Sussiste poi il problema dei mancati consensi dati dai familiari dei dipendenti. Nel caso in cui qualche normativa comporti la spendita dei dati di qualche familiare (provvidenze per i figli studenti; permessi per l’assistenza agli anziani infermi, ecc.) a questa esigenza non vi è alcun rimedio normativo, per cui è compito del Responsabile Privacy curare un periodico sollecito affinché tale lacuna sia colmata. A questo riguardo può tornare utile la formazione di cui si è parlato sopra, perché chiarisce i motivi delle richieste di consenso e integra le argomentazioni a sostegno che possono essere dispiegate. Nella realtà, infatti, si sono registrati moltissimi casi di mancata espressione di alcun consenso da parte di tali soggetti, la cui volontà – ripeto – non è in alcun modo surrogabile.
Un altro aspetto è quello concernente la tenuta degli archivi cartacei. Qualsiasi evidenza cartacea costituisce trattamento di dati. Si pensi alle cartelline di documenti che giacciono quotidianamente sulle scrivanie dei dipendenti, alle evidenze riassuntive che ne vangano ricavate a mano o su personal computer in archivi locali.
A tale riguardo, il Responsabile deve intervenire dettando corrette disposizioni che garantiscano dalla perdita di dati contenuti in tali supporti non informatici e fare obbligo di riporli sotto chiave al termine della giornata lavorativa.

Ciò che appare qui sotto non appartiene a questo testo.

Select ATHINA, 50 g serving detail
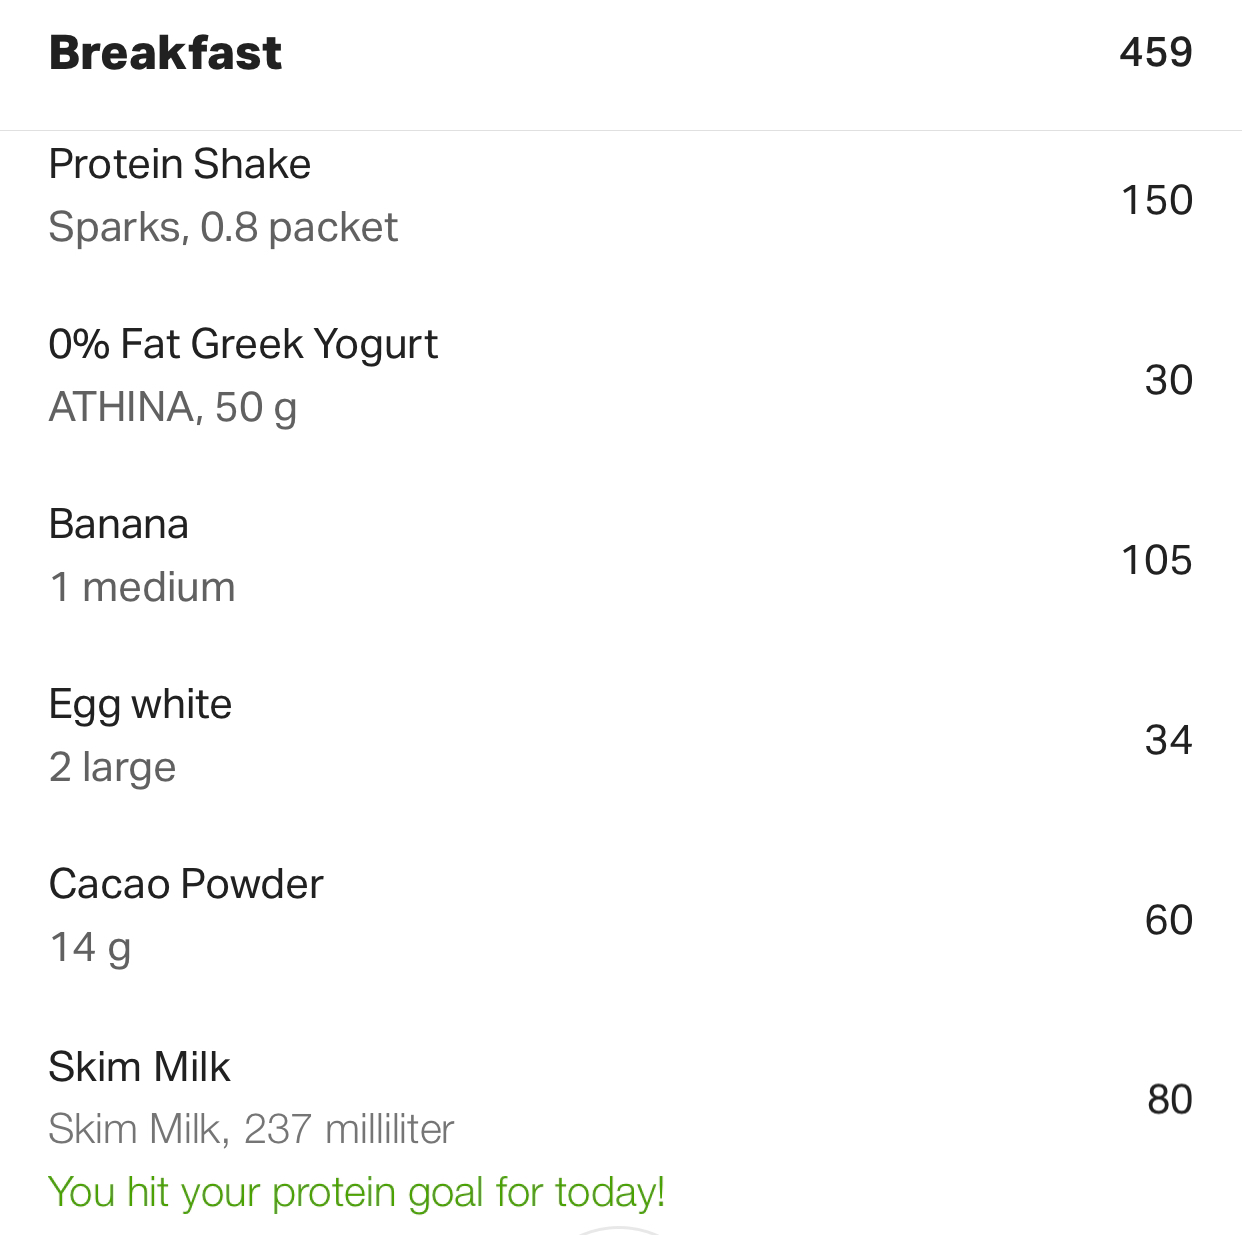 172,408
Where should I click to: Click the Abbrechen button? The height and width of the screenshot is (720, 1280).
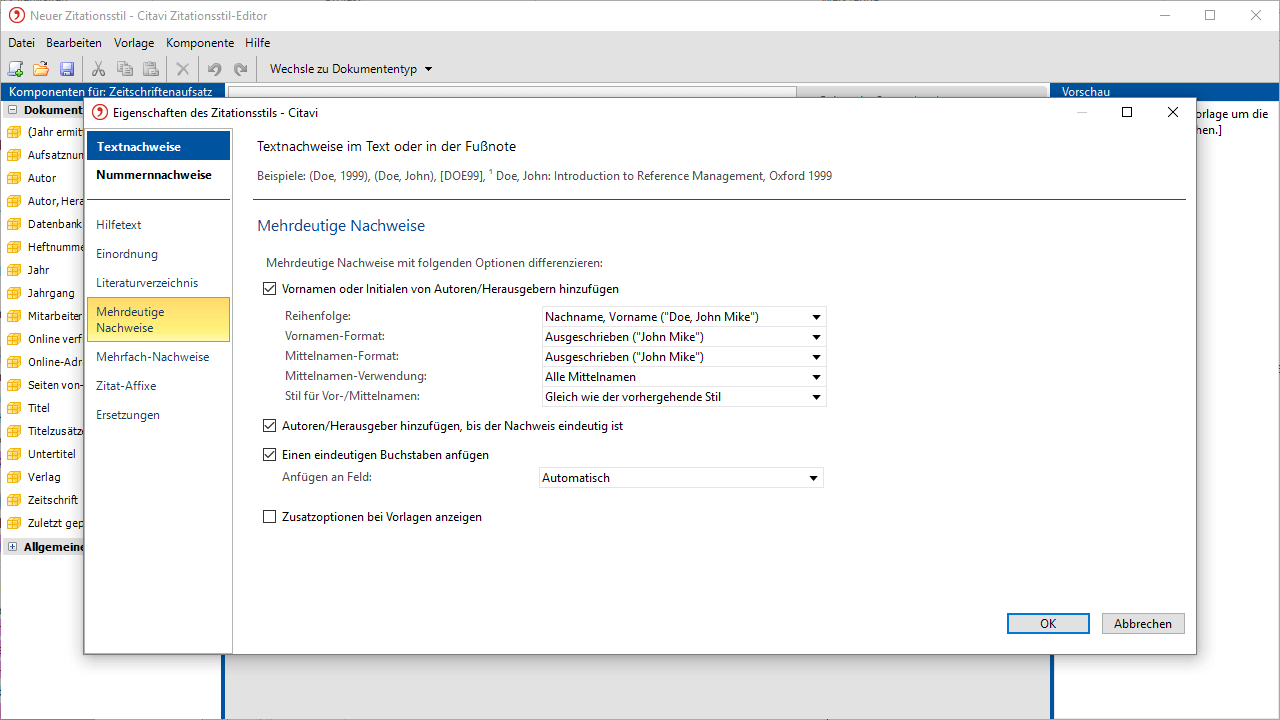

Questi accorgimenti realizzano un’efficace misura di sicurezza che pone al riparo da inconvenienti assai fastidiosi. Al riguardo, un’iniziativa utile può essere quella di dotare almeno ogni reparto di una macchina per distruggere i documenti, con cui eliminare le copie che proliferano nella quotidiana operatività. Di tutto questo il Responsabile Privacy può fare oggetto di una periodica comunicazione, che consiglio di ripetere ogni anno, per richiamare l’attenzione degli incaricati su questi semplici ma essenziali aspetti operativi.
Il paradosso, infatti, è dato dal fatto che si siano adottati costosi programmi informativi per la gestione della privacy e poi si “cada” su cose basilari. Capita addirittura di vedere in molte filiali di banche cartelli sulla privacy che si riferiscono ancora alla precedente legge 675 e magari indicando nomi di Responsabili che non sono più in servizio. Su quest’aspetto, consiglio di individuare una funzione specifica all’interno dell’Azienda (qualora non si nomini un consulente esterno) e indicare come Responsabile colui che riveste pro-tempore tale posizione.
La diramazione della comunicazione scritta di cui sopra è consigliabile sia rinnovata ogni 12 mesi, per coprire tutte le sostituzioni e gli avvicendamenti di personale che inevitabilmente si saranno succeduti nel tempo e anche questa, come la lettera formale prevista dalla legge per la nomina degli “incaricati” deve essere fatta firmare per ricezione da ognuno. In alternativa, ma è meno efficace sul piano probatorio, potrebbe essere diffusa con posta elettronica ma non tutti dipendenti potrebbero essere raggiungibili, quindi è preferibile il supporto cartaceo, da conservare nel fascicolo personale.
Gli accorgimenti di cui sopra, come si vede, non sono previsti da norme di legge ma rappresentano l’applicazione del generale concetto civilistico di normale diligenza nell’esecuzione di un compito formalmente previsto e possono costituire un elemento di qualificazione in più dell’azione aziendale nei confronti di tutti i suoi stakeholders.